● Recorded information:

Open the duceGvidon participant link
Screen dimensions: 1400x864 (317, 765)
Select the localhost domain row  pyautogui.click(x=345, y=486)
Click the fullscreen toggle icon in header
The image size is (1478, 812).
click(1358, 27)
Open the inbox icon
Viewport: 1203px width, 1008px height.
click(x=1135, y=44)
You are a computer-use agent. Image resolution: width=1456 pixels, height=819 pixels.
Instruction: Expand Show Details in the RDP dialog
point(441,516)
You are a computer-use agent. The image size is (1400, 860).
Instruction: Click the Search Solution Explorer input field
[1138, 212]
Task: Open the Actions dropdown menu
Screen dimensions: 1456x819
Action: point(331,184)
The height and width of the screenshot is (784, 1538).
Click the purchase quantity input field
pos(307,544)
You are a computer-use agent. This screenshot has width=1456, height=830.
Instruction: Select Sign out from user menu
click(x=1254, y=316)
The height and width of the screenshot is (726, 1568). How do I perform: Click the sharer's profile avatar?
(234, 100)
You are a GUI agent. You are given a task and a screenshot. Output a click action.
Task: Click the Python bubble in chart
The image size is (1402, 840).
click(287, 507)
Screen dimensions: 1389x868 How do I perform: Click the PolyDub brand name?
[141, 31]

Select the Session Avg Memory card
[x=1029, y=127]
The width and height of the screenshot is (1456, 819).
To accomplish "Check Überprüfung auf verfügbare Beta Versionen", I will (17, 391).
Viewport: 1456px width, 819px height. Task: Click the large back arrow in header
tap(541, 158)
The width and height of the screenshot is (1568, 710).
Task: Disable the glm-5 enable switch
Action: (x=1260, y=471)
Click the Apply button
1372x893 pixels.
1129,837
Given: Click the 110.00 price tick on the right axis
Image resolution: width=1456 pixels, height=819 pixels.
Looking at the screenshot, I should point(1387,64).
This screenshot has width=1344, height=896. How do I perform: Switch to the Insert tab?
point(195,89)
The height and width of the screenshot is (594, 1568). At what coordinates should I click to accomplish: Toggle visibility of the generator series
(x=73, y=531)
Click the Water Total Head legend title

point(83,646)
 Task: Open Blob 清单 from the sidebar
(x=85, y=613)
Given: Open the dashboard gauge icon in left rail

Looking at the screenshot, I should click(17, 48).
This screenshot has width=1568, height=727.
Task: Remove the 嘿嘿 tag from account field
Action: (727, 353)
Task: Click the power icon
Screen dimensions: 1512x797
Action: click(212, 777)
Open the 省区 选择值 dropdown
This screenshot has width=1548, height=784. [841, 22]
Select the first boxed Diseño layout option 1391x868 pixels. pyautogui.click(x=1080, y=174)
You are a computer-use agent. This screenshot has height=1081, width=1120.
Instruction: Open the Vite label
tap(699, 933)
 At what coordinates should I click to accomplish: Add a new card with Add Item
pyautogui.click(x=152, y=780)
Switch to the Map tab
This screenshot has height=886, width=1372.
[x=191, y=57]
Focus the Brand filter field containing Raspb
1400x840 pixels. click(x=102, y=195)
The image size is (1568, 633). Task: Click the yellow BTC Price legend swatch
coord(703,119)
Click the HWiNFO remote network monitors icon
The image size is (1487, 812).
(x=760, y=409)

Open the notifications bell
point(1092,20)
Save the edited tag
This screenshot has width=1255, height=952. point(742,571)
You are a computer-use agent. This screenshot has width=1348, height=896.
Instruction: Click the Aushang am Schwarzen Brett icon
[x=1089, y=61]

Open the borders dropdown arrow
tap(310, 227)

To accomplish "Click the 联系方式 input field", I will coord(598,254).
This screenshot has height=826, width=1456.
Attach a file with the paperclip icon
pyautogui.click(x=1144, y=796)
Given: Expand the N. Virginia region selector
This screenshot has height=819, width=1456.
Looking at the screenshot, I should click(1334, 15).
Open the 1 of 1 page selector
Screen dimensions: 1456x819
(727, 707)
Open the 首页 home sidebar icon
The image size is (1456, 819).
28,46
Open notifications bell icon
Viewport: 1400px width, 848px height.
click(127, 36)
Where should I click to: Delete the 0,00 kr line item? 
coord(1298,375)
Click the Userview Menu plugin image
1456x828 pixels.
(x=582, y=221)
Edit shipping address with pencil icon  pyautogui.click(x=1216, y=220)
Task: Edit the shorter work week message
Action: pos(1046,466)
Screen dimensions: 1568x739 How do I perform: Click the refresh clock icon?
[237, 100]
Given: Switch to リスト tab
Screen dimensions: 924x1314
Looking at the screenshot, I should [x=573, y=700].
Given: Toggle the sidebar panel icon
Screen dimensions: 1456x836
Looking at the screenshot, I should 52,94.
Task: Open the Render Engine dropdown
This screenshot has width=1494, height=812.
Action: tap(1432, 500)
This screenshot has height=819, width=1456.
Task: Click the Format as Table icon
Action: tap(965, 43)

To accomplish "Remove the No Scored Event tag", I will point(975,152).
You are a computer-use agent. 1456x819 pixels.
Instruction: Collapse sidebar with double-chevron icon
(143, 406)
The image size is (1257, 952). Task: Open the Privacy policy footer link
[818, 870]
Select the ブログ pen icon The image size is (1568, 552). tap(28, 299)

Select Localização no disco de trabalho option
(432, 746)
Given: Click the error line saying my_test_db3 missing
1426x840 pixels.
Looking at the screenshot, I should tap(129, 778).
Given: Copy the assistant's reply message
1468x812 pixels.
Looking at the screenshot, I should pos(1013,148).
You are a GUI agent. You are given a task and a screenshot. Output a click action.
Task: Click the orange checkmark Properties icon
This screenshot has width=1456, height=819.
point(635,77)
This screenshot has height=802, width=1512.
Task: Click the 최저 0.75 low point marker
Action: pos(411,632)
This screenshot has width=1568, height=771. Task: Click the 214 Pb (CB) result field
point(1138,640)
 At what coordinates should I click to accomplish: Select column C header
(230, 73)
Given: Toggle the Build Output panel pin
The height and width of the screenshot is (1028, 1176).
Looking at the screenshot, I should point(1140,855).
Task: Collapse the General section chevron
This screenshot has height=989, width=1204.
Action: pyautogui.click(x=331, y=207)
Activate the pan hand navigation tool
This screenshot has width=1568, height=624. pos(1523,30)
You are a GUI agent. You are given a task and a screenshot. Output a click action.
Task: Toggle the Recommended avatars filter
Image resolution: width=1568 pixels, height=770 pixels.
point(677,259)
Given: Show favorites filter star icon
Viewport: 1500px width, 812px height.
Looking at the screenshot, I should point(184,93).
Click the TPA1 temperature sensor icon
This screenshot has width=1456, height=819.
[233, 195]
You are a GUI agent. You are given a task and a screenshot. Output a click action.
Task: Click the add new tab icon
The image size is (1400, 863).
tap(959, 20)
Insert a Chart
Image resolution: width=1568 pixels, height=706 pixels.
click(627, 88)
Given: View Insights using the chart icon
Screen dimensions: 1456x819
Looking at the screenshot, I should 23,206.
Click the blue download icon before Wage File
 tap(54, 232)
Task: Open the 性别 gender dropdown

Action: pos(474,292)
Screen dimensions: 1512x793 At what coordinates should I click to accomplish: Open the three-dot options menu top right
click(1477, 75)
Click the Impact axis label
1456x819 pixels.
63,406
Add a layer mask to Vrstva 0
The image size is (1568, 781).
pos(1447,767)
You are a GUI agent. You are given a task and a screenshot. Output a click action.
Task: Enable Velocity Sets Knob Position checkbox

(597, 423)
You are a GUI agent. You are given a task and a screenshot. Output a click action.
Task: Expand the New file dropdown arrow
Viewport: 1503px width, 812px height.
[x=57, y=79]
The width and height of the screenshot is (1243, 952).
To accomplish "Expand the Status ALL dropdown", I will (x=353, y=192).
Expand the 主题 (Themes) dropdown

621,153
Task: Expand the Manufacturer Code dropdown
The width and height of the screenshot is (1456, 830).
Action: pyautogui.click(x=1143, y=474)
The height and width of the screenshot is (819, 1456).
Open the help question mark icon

● Task to carry out: Print every record above once more, exactly as written.

● Problem solution:
Open the duceGvidon participant link
Screen dimensions: 1400x864 (317, 765)
Select the localhost domain row  pyautogui.click(x=345, y=486)
Click the fullscreen toggle icon in header
The image size is (1478, 812).
click(1358, 27)
Open the inbox icon
Viewport: 1203px width, 1008px height.
click(x=1135, y=44)
You are a computer-use agent. Image resolution: width=1456 pixels, height=819 pixels.
Instruction: Expand Show Details in the RDP dialog
point(441,516)
You are a computer-use agent. The image size is (1400, 860).
Instruction: Click the Search Solution Explorer input field
[1138, 212]
Task: Open the Actions dropdown menu
Screen dimensions: 1456x819
Action: point(331,184)
The height and width of the screenshot is (784, 1538).
Click the purchase quantity input field
pos(307,544)
You are a computer-use agent. This screenshot has width=1456, height=830.
Instruction: Select Sign out from user menu
click(x=1254, y=316)
The height and width of the screenshot is (726, 1568). How do I perform: Click the sharer's profile avatar?
(234, 100)
You are a GUI agent. You are given a task and a screenshot. Output a click action.
Task: Click the Python bubble in chart
The image size is (1402, 840).
click(287, 507)
Screen dimensions: 1389x868 How do I perform: Click the PolyDub brand name?
[141, 31]

Select the Session Avg Memory card
[x=1029, y=127]
The width and height of the screenshot is (1456, 819).
To accomplish "Check Überprüfung auf verfügbare Beta Versionen", I will (17, 391).
Viewport: 1456px width, 819px height. Task: Click the large back arrow in header
tap(541, 158)
The width and height of the screenshot is (1568, 710).
Task: Disable the glm-5 enable switch
Action: (x=1260, y=471)
Click the Apply button
1372x893 pixels.
1129,837
Given: Click the 110.00 price tick on the right axis
Image resolution: width=1456 pixels, height=819 pixels.
Looking at the screenshot, I should point(1387,64).
This screenshot has width=1344, height=896. How do I perform: Switch to the Insert tab?
point(195,89)
The height and width of the screenshot is (594, 1568). At what coordinates should I click to accomplish: Toggle visibility of the generator series
(x=73, y=531)
Click the Water Total Head legend title

point(83,646)
 Task: Open Blob 清单 from the sidebar
(x=85, y=613)
Given: Open the dashboard gauge icon in left rail

Looking at the screenshot, I should click(17, 48).
This screenshot has width=1568, height=727.
Task: Remove the 嘿嘿 tag from account field
Action: (727, 353)
Task: Click the power icon
Screen dimensions: 1512x797
Action: click(212, 777)
Open the 省区 选择值 dropdown
This screenshot has width=1548, height=784. [841, 22]
Select the first boxed Diseño layout option 1391x868 pixels. pyautogui.click(x=1080, y=174)
You are a computer-use agent. This screenshot has height=1081, width=1120.
Instruction: Open the Vite label
tap(699, 933)
 At what coordinates should I click to accomplish: Add a new card with Add Item
pyautogui.click(x=152, y=780)
Switch to the Map tab
This screenshot has height=886, width=1372.
[x=191, y=57]
Focus the Brand filter field containing Raspb
1400x840 pixels. click(x=102, y=195)
The image size is (1568, 633). Task: Click the yellow BTC Price legend swatch
coord(703,119)
Click the HWiNFO remote network monitors icon
The image size is (1487, 812).
(x=760, y=409)

Open the notifications bell
point(1092,20)
Save the edited tag
This screenshot has width=1255, height=952. point(742,571)
You are a computer-use agent. This screenshot has width=1348, height=896.
Instruction: Click the Aushang am Schwarzen Brett icon
[x=1089, y=61]

Open the borders dropdown arrow
tap(310, 227)

To accomplish "Click the 联系方式 input field", I will coord(598,254).
This screenshot has height=826, width=1456.
Attach a file with the paperclip icon
pyautogui.click(x=1144, y=796)
Given: Expand the N. Virginia region selector
This screenshot has height=819, width=1456.
Looking at the screenshot, I should click(1334, 15).
Open the 1 of 1 page selector
Screen dimensions: 1456x819
(727, 707)
Open the 首页 home sidebar icon
The image size is (1456, 819).
28,46
Open notifications bell icon
Viewport: 1400px width, 848px height.
click(127, 36)
Where should I click to: Delete the 0,00 kr line item? 
coord(1298,375)
Click the Userview Menu plugin image
1456x828 pixels.
(x=582, y=221)
Edit shipping address with pencil icon  pyautogui.click(x=1216, y=220)
Task: Edit the shorter work week message
Action: pos(1046,466)
Screen dimensions: 1568x739 How do I perform: Click the refresh clock icon?
[237, 100]
Given: Switch to リスト tab
Screen dimensions: 924x1314
Looking at the screenshot, I should [x=573, y=700].
Given: Toggle the sidebar panel icon
Screen dimensions: 1456x836
Looking at the screenshot, I should 52,94.
Task: Open the Render Engine dropdown
This screenshot has width=1494, height=812.
Action: tap(1432, 500)
This screenshot has height=819, width=1456.
Task: Click the Format as Table icon
Action: tap(965, 43)

To accomplish "Remove the No Scored Event tag", I will point(975,152).
You are a computer-use agent. 1456x819 pixels.
Instruction: Collapse sidebar with double-chevron icon
(143, 406)
The image size is (1257, 952). Task: Open the Privacy policy footer link
[818, 870]
Select the ブログ pen icon The image size is (1568, 552). tap(28, 299)

Select Localização no disco de trabalho option
(432, 746)
Given: Click the error line saying my_test_db3 missing
1426x840 pixels.
Looking at the screenshot, I should tap(129, 778).
Given: Copy the assistant's reply message
1468x812 pixels.
Looking at the screenshot, I should pos(1013,148).
You are a GUI agent. You are given a task and a screenshot. Output a click action.
Task: Click the orange checkmark Properties icon
This screenshot has width=1456, height=819.
point(635,77)
This screenshot has height=802, width=1512.
Task: Click the 최저 0.75 low point marker
Action: pos(411,632)
This screenshot has width=1568, height=771. Task: Click the 214 Pb (CB) result field
point(1138,640)
 At what coordinates should I click to accomplish: Select column C header
(230, 73)
Given: Toggle the Build Output panel pin
The height and width of the screenshot is (1028, 1176).
Looking at the screenshot, I should point(1140,855).
Task: Collapse the General section chevron
This screenshot has height=989, width=1204.
Action: pyautogui.click(x=331, y=207)
Activate the pan hand navigation tool
This screenshot has width=1568, height=624. pos(1523,30)
You are a GUI agent. You are given a task and a screenshot. Output a click action.
Task: Toggle the Recommended avatars filter
Image resolution: width=1568 pixels, height=770 pixels.
point(677,259)
Given: Show favorites filter star icon
Viewport: 1500px width, 812px height.
Looking at the screenshot, I should point(184,93).
Click the TPA1 temperature sensor icon
This screenshot has width=1456, height=819.
[233, 195]
You are a GUI agent. You are given a task and a screenshot. Output a click action.
Task: Click the add new tab icon
The image size is (1400, 863).
tap(959, 20)
Insert a Chart
Image resolution: width=1568 pixels, height=706 pixels.
click(627, 88)
Given: View Insights using the chart icon
Screen dimensions: 1456x819
Looking at the screenshot, I should 23,206.
Click the blue download icon before Wage File
 tap(54, 232)
Task: Open the 性别 gender dropdown

Action: pos(474,292)
Screen dimensions: 1512x793 At what coordinates should I click to accomplish: Open the three-dot options menu top right
click(1477, 75)
Click the Impact axis label
1456x819 pixels.
63,406
Add a layer mask to Vrstva 0
The image size is (1568, 781).
pos(1447,767)
You are a GUI agent. You are given a task and a screenshot. Output a click action.
Task: Enable Velocity Sets Knob Position checkbox

(597, 423)
You are a GUI agent. You are given a task and a screenshot. Output a click action.
Task: Expand the New file dropdown arrow
Viewport: 1503px width, 812px height.
[x=57, y=79]
The width and height of the screenshot is (1243, 952).
To accomplish "Expand the Status ALL dropdown", I will (x=353, y=192).
Expand the 主题 (Themes) dropdown

621,153
Task: Expand the Manufacturer Code dropdown
The width and height of the screenshot is (1456, 830).
Action: pyautogui.click(x=1143, y=474)
The height and width of the screenshot is (819, 1456).
Open the help question mark icon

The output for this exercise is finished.